PURPOSE:To describe common referral diagnoses of FEVR (Familial Exudative Vitreoretinopathy) DESIGN: Retrospective case series. SUBJECTS:Patients with phenotypic FEVR evaluated by the pediatric retina service at Bascom Palmer Eye Institute from March 1, 2019 to May 31, 2023. METHODS:A retrospective detailed review of history, imaging, and genetic testing was performed for all patients included in the study. MAIN OUTCOME MEASURES:The primary outcome measures included genetic evaluation, clinical imaging and characteristics. Secondary outcome measures were age and stage of disease at diagnosis. RESULTS:Fifty-five patients with phenotypic and genetically confirmed FEVR were identified.

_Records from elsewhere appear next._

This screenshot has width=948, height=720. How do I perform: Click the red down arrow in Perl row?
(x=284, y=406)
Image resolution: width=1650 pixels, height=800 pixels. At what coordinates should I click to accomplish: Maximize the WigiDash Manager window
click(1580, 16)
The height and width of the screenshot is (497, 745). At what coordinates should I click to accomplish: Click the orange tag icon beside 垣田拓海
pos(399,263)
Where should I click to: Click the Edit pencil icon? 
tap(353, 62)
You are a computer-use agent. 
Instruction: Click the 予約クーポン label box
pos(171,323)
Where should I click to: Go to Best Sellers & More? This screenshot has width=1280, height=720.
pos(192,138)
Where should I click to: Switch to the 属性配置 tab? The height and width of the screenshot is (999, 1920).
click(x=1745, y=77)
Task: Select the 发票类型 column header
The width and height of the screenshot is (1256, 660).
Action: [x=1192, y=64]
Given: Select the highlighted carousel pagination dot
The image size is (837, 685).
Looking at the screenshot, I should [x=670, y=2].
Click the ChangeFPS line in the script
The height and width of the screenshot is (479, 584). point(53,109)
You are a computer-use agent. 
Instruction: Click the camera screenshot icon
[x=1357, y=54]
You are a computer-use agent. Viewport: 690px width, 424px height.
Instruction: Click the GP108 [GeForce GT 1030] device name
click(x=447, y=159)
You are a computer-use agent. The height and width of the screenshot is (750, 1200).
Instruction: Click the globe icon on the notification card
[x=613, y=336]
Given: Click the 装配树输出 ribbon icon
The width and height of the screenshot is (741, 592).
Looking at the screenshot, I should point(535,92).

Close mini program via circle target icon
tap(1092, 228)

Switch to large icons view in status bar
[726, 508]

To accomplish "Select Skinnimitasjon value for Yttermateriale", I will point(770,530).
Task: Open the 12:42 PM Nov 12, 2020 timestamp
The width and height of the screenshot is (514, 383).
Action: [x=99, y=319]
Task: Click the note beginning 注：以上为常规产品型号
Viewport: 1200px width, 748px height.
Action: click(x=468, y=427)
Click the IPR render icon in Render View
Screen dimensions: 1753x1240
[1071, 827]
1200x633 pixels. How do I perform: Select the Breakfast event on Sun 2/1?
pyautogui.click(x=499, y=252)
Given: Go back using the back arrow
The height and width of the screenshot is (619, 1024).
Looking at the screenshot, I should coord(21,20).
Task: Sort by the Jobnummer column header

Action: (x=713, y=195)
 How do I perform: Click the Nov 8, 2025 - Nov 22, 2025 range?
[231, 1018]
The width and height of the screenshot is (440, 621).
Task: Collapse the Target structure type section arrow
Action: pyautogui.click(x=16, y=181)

Of these, the initial diagnosis was incorrect upon referral in 33 cases (60%). The referral diagnoses included Coats disease (n =2, 7%), toxoplasmosis (n=2, 7%), retinal detachment (n=6, 18%), persistent fetal vasculature (PFV) (n =5, 15%), suspected inherited retinal disease (n=2, 7%), myopia (n=3, 9%), retinopathy of prematurity (ROP) with preterm gestational age (n=7, 21%), and ROP at moderate to late preterm gestational age (n=6, 18%). The mean age at diagnosis was 8.78 years and 6.42 years for patients with revised diagnosis versus initial diagnosis of FEVR, respectively (p =0.4). There was no correlation between age of diagnosis and stage of disease (p =0.8). CONCLUSIONS:A high index of suspicion for FEVR must be maintained given the heterogeneity of phenotypes. Atypical cases of PFV, Coats disease, and ROP should prompt fluorescein angiography and genetic evaluation.